Em silêncio ambos, debalde uma e outra vez tentou Cândido encetar alguma conversação. Tudo se terminava em breves monossílabos pronunciados a tremer por qualquer dos dois.
A segunda quadrilha terminou; e no correr da terceira teve princípio um episódio que ocupou por alguns momentos a atenção da sociedade.
Em um passo mais rápido que Celina devia fazer, caiu-lhe do cabelo um botão de rosa, que foi a tempo apanhado pelo seu cavalheiro de vis-à-vis.
Terminada a quadrilha, o cavalheiro dirigiu-se à "Bela Órfã", e mostrando-lhe o botão de rosa, disse:
— Na Inglaterra, minha senhora, os grandes fidalgos quando jogam, desprezam o dinheiro que lhes cai no chão, e que enfim fica pertencendo ao criado mais feliz que primeiro o apanha. Levantei este botão de rosa que lhe caiu quando dançava; e dar-me-ei por extremamente venturoso se dispensar a flor que rolou a seus pés.
— Oh! é impossível! exclamou Celina com voz apaixonada; o meu botão de rosa!.. não... de modo nenhum...

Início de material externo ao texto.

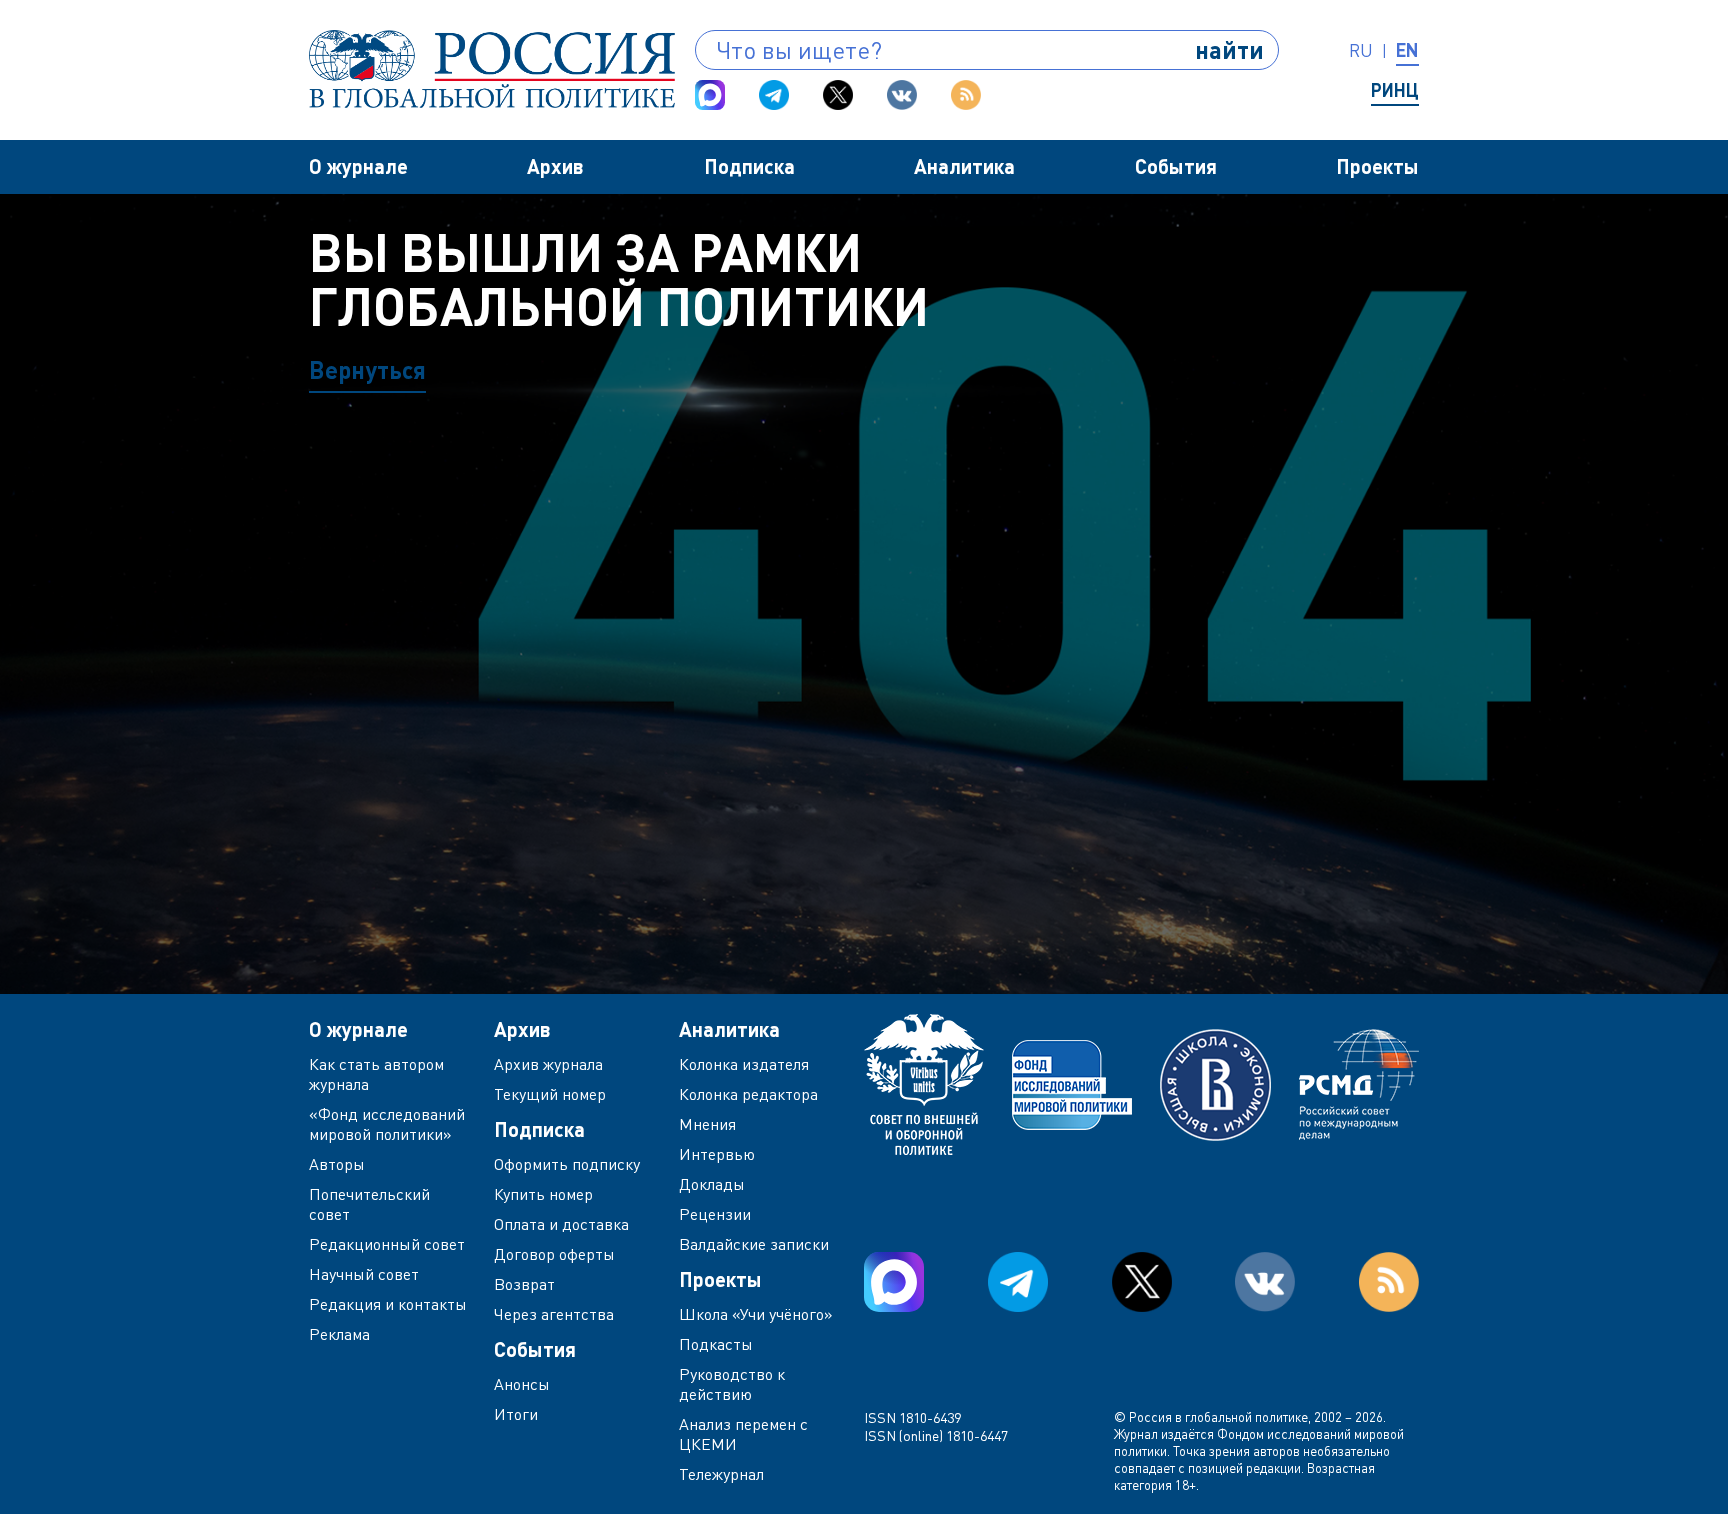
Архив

— Devo crer que a minha pouca ventura...
— Não deve crer em nada... pouco ou muito feliz, teria sempre de ouvir a mesma coisa.
— Ah! compreendo: não quer dar flores a moço
— O meu botão de rosa?... nem a moças.
— A sua melhor amiga...
— Não conseguiria arrancar-mo.
— Portanto este botão de rosa...
— É a flor... do meu coração.
— Feliz a mão que da roseira o colheu!
— Foi a minha.
— Pode ser... devo crê-lo... no entretanto preciso é que me sujeite ao sacrifício de entregar-lhe um tesouro que eu poderia guardar impunemente.
— Faria uma ação má...
— Bem, minha senhora; eis aí o seu talismã... Deus lhe conserve o valor e as virtudes.
O cavalheiro entregou o botão de rosa, talvez com má vontade, e retirou-se.
Cândido, quando viu a pequenina flor passar do peito do moço para o cabelo de Celina, sentiu entrar-lhe a vida no coração.
— Oh! bravo, d. Celina! acudiu Mariquinhas; eis aí um botão de rosa que deve encerrar o mais interessante mistério.
— É certo.
— Foi dado?
— Não; colhi-o.
— Quem plantou a roseira?...
— Não sei.
— Mas então como se explica esse ardor com que há pouco pedias o teu botão de rosa?...
— É que eu amo os botões de rosa; tenho predileção por eles, como você tem pelas violetas e d. Felícia pelos cravos brancos.
— Nada... aí há coisa.
Celina esteve algum tempo pensando, e enfim disse:
— Talvez.
— Oh! pois então conta-nos. Eu sou louca por histórias em que entrem flores.
— Porém é uma tolice de criança...
— Não faz mal... conta.
— Aqui não.
— Vamos ao toilette.
— Pois bem... vamos... vem conosco, d. Felícia.
As três moças saíram da sala.
Anacleto, que tinha podido apanhar algumas palavras do que elas acabavam de falar, chamou de parte Cândido, e levando-o para dentro consigo, disse-lhe:
— Vamos devagar... pregaremos uma peça àquelas três sujeitinhas, ouvindo contar uma história de rosas, que sem dúvida não terá pés nem cabeça, mas que enfim poderá servir para divertir-nos.
— No entanto Salustiano tinha achado ocasião de falar a sós com Mariana. Chegou-se a ela e disse:
Depois de amanhã pelas cinco horas e meia da tarde, terei a honra de visitar a V. Exa. Conversaremos durante meia hora sobre objeto tão importante, que eu tenho a certeza de que V. Exa. achará na riqueza de seu espírito meios de sobra para afastar daqui todas as pessoas que nos possam ser incômodas durante essa meia hora.
— Senhor!...
— Depois de amanhã, às cinco horas e meia da tarde.